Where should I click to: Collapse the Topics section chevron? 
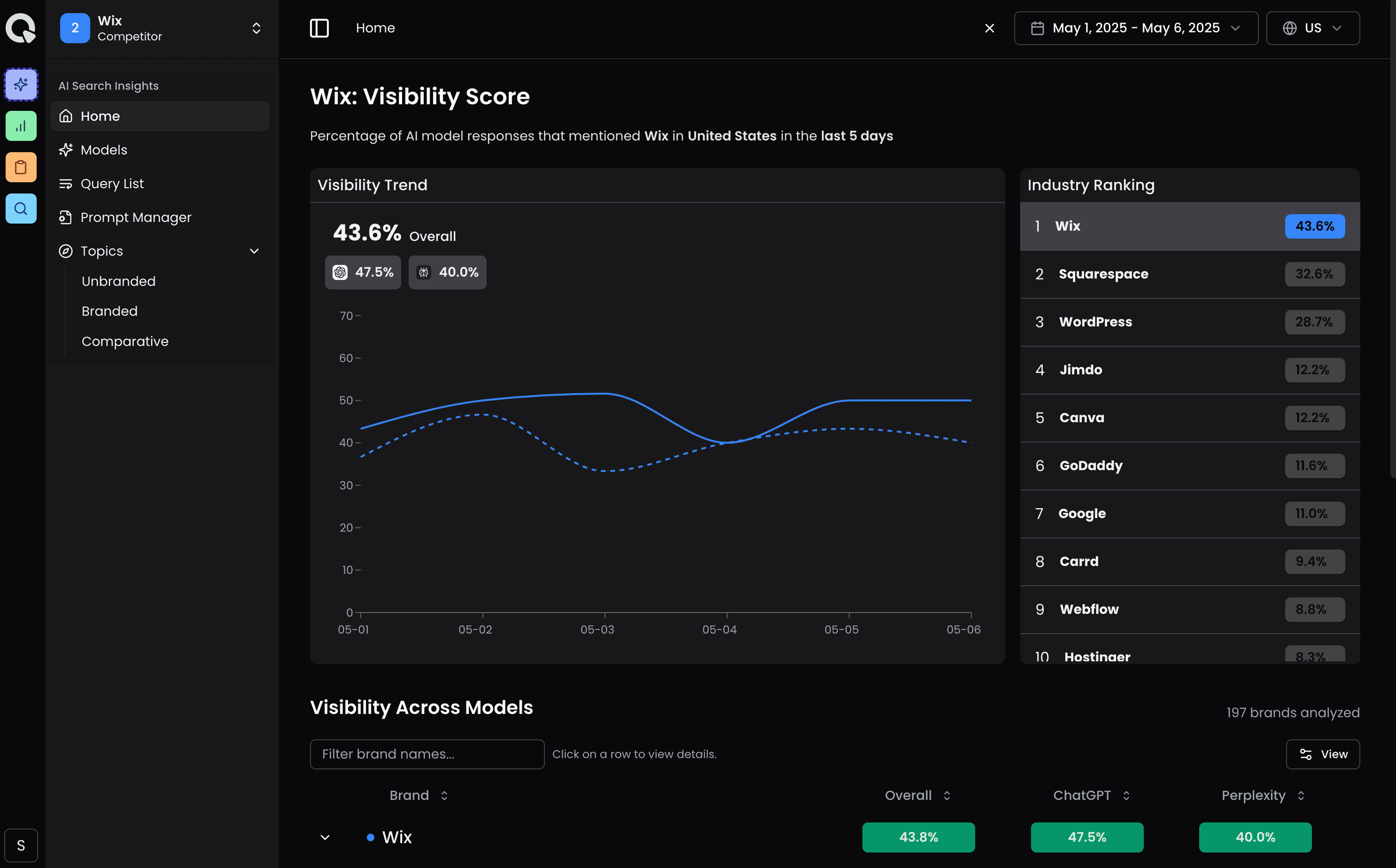point(254,251)
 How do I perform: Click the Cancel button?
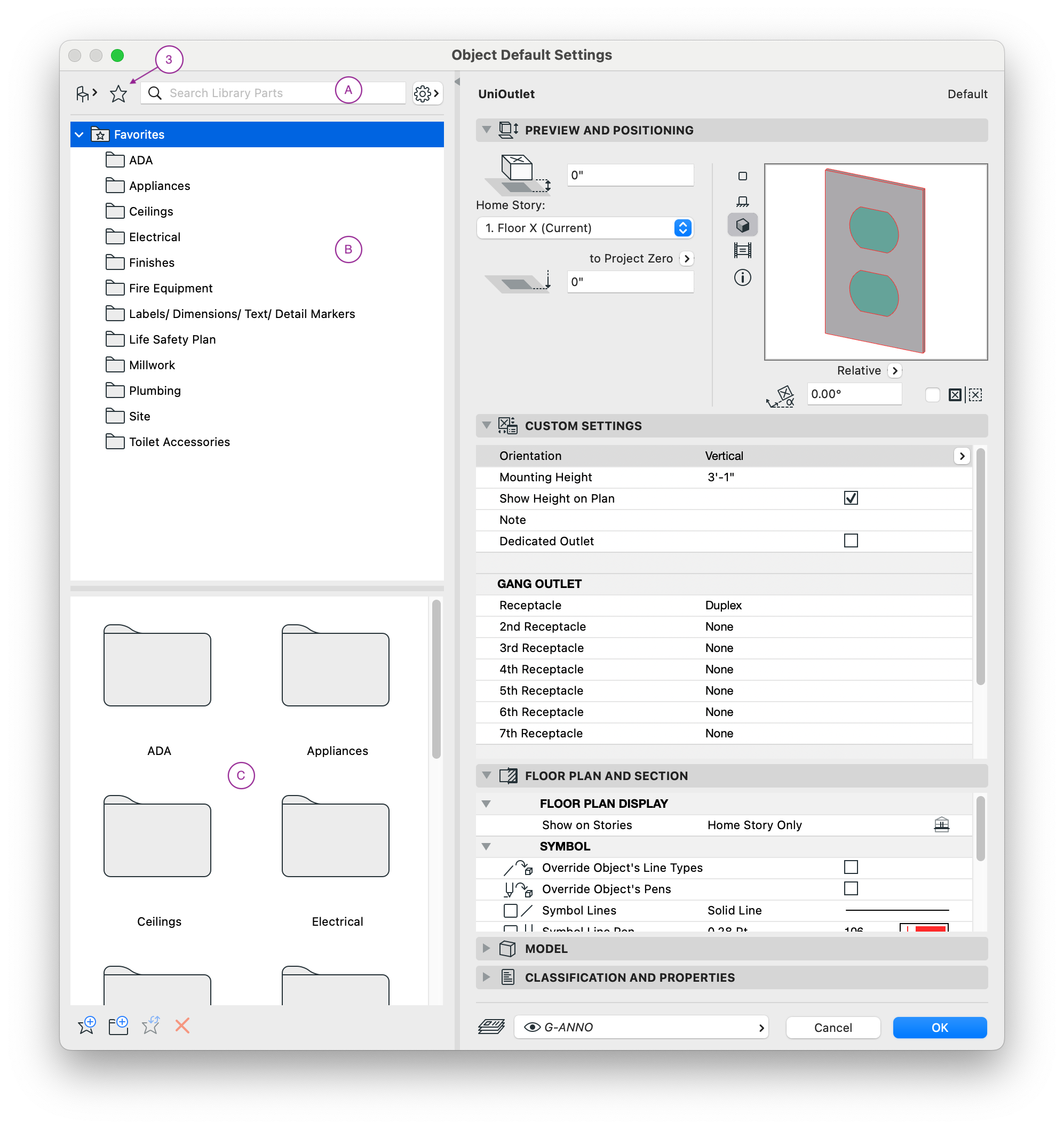[832, 1027]
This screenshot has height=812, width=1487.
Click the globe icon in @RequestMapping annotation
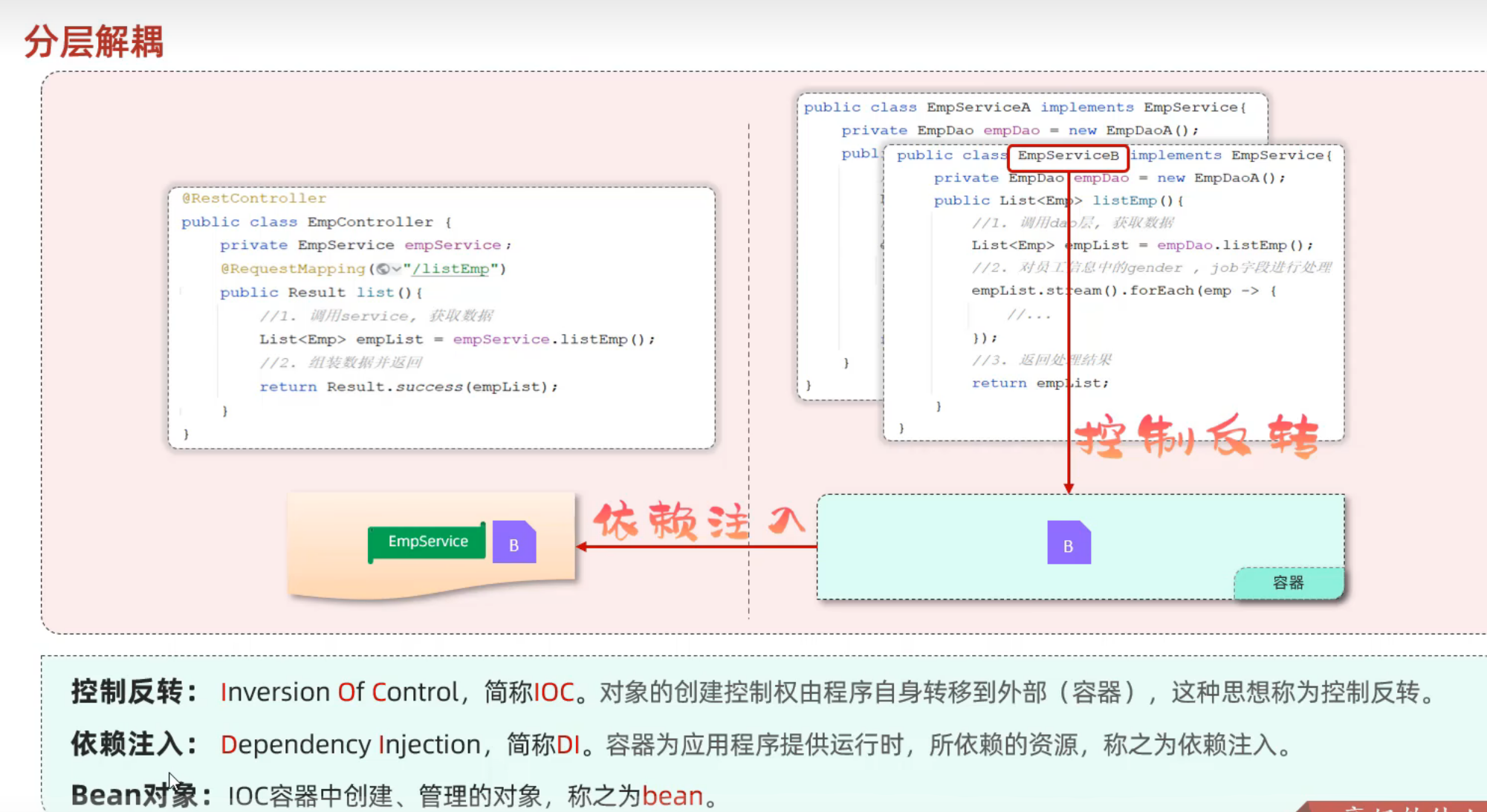[x=383, y=269]
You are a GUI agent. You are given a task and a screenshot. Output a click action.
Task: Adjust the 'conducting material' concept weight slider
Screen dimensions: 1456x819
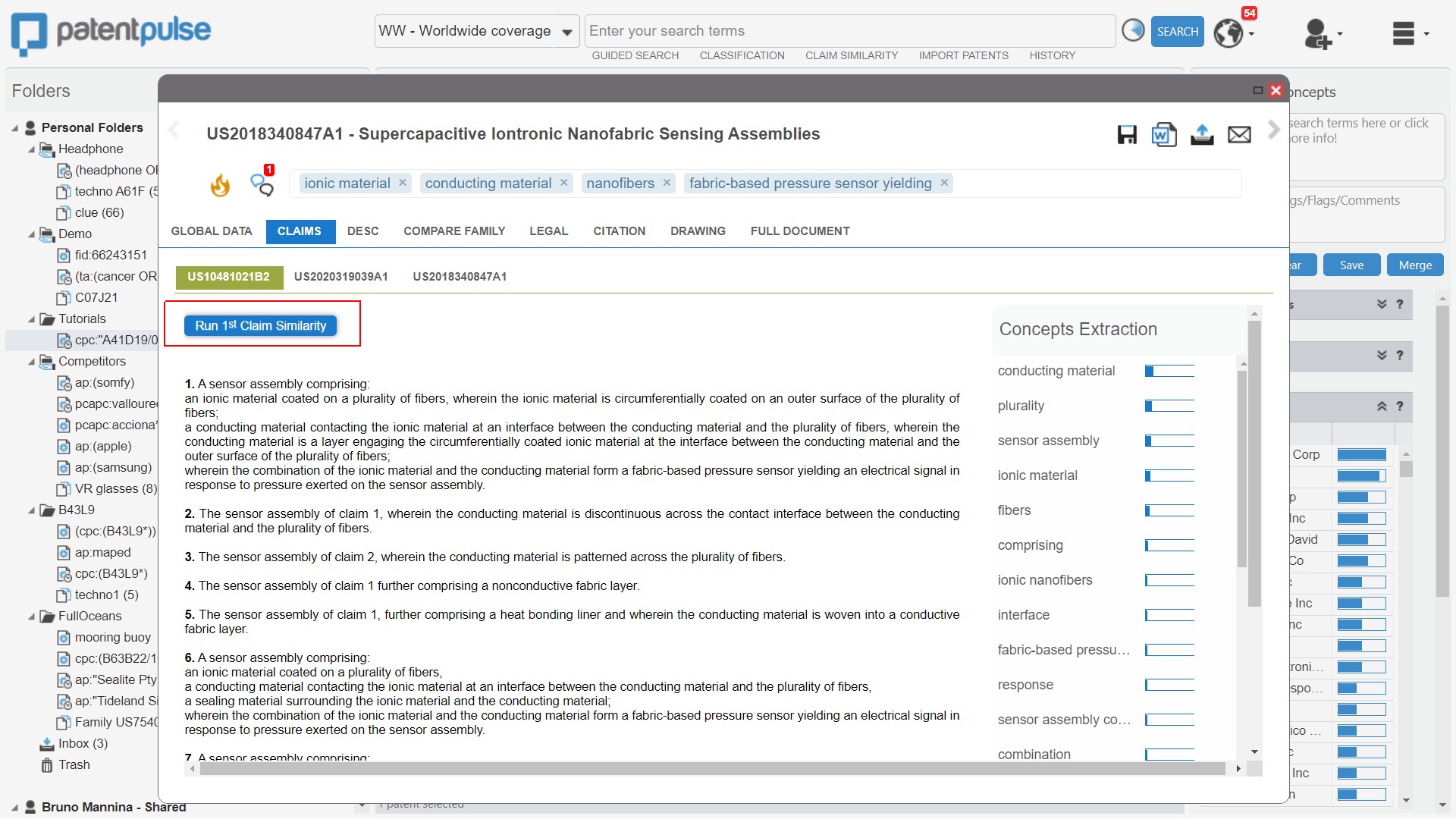coord(1169,371)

**Goal of the exercise**
Skip every picture. Repeat word for word the lines from the line holding "Click the globe" through the end of the entries above.

**Output of the task**
Click the globe icon in @RequestMapping annotation
[x=383, y=269]
You are a GUI agent. You are given a task and a screenshot. Output a click action.
Task: Adjust the 'conducting material' concept weight slider
Screen dimensions: 1456x819
coord(1169,371)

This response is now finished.